What's more, research firm TrimTabs reported Tuesday that investors put $45.4 billion into stock market exchange-traded funds, or ETFs, in December. That was a monthly record.
"The buying frenzy suggests the U.S. stock market will keep stumbling into the New Year. ETF investors tend to buy high and sell low," said David Santschi, CEO of TrimTabs in the report. He added that "the bullish camp has become extremely crowded."
Risk on. Risk off. Another sign that investors may be temporarily falling out of love with stocks? Look at the bond market.
The yield on the 10-Year U.S. Treasury has tumbled below 2%. Yields fall when investors are buying bonds.
Yields should not be this low. The U.S. economy, after all, is in much better shape than the rest of the world. 2014 was the best year for the job market since 1999.
The Federal Reserve has also strongly suggested that it will begin to raise interest rates later this year. Yields usually go up when the market expects the Fed to hike rates.
Related: 3 reasons the euro is plunging
But investors are still buying bonds because the U.S. economy continues to be viewed as relatively stable, a so-called safe haven for cash.
If you're nervous about the market but have to put money somewhere, Treasuries look less risky than stocks, foreign bonds and commodities.
It's not time to panic. The good news is that if all these fear factors lead to a 10% drop in the market, that may scare off some of the speculators and make stocks more attractive again for long-term investors.
There are already plenty of decent values among blue chip companies. Several stocks may have been unfairly punished.
I ran a quick stock screen to find companies in the S&P 500 that are more than 10% below their 52-week highs but are also reasonably valued, have low levels of debt and solid earnings growth prospects.

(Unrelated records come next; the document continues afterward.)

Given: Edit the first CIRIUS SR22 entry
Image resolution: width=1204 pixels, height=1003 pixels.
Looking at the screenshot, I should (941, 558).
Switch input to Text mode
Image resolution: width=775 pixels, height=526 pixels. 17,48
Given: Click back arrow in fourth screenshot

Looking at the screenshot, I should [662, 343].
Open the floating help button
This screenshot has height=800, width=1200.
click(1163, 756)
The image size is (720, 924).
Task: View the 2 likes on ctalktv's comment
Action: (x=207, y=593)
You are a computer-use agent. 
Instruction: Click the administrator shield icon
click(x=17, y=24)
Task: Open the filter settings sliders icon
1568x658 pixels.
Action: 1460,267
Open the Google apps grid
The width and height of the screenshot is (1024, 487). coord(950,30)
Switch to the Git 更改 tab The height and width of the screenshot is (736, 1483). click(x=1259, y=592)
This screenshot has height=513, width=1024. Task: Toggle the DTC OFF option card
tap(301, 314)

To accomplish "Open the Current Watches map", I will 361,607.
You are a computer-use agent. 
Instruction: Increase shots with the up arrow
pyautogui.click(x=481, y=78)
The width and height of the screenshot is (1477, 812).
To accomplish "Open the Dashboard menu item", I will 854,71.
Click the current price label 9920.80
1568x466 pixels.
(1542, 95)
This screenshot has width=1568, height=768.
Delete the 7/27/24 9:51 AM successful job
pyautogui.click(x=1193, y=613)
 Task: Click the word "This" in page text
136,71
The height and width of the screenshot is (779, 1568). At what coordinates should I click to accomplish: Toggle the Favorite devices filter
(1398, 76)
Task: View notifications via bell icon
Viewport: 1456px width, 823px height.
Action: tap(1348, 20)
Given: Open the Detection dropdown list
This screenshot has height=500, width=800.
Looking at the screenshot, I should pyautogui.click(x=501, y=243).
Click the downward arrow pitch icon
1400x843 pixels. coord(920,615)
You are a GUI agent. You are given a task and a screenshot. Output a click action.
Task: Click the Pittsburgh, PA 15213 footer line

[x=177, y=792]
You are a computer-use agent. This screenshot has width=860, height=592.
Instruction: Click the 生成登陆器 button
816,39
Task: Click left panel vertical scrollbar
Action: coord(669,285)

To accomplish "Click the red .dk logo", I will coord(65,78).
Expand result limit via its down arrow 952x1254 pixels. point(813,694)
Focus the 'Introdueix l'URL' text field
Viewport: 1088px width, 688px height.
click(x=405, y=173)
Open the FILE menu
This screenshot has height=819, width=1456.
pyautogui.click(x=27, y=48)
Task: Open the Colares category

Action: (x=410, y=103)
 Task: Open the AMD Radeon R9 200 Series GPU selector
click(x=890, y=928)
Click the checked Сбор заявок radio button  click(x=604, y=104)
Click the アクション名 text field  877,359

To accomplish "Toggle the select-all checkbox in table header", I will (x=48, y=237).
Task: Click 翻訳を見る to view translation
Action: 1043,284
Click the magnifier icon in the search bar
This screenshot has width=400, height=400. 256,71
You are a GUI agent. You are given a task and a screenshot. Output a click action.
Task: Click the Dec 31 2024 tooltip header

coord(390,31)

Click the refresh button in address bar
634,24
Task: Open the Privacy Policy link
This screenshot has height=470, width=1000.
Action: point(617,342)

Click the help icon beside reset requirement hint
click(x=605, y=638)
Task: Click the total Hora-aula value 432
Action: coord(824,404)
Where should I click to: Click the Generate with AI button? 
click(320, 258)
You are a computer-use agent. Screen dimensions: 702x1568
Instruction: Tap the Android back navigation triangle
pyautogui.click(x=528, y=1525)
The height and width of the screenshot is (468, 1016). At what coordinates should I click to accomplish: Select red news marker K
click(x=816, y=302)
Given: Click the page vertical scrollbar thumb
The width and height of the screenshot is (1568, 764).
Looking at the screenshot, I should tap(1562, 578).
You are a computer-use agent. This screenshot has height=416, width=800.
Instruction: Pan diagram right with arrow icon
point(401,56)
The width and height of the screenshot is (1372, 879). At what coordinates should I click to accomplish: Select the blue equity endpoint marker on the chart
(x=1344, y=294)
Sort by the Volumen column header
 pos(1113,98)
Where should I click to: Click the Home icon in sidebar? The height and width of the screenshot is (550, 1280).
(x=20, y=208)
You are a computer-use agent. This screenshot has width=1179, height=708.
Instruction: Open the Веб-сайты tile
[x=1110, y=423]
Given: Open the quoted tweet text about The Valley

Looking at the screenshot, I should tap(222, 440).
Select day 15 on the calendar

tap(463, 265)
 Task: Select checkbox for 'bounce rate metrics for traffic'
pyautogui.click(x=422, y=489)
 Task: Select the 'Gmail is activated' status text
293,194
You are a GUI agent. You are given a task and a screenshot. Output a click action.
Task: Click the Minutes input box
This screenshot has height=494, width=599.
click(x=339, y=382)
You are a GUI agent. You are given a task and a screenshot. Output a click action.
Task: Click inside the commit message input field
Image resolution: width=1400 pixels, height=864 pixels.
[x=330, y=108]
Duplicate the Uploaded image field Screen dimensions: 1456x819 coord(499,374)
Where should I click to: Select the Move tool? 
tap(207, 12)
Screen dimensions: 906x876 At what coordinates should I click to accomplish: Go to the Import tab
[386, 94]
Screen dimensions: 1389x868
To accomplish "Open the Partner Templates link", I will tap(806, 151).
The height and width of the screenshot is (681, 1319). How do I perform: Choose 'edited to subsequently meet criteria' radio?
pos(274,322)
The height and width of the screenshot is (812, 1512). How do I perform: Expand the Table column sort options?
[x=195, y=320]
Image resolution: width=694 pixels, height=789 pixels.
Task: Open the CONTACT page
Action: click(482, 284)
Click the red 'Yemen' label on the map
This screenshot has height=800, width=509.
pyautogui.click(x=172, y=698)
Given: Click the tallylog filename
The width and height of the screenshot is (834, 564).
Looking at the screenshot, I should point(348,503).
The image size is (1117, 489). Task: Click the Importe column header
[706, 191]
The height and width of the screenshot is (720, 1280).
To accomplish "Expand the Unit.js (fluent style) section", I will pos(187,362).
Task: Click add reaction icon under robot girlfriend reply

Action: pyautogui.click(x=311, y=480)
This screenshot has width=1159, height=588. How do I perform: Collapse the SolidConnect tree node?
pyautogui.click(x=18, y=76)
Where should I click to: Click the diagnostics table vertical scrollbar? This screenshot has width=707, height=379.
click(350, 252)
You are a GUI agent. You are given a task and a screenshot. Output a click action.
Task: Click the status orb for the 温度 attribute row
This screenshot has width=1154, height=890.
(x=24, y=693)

The companies on the list range from industry giants Apple (AAPL), GM (GM) and Gilead Sciences (GILD) to beaten up consumer stocks Fossil (FOSL), Michael Kors (KORS) and GameStop (GME).
Even some energy stocks made the list, such as Valero (VLO), natural gas firm Southwestern (SWN) and oil services firm Cameron (CAM).
"There are some good buying opportunities right now. We are using cash to find bargains," said Tom Stringfellow, chief investment officer with Frost Investment Advisors. "But we are looking mostly at larger, more well-known conservative companies."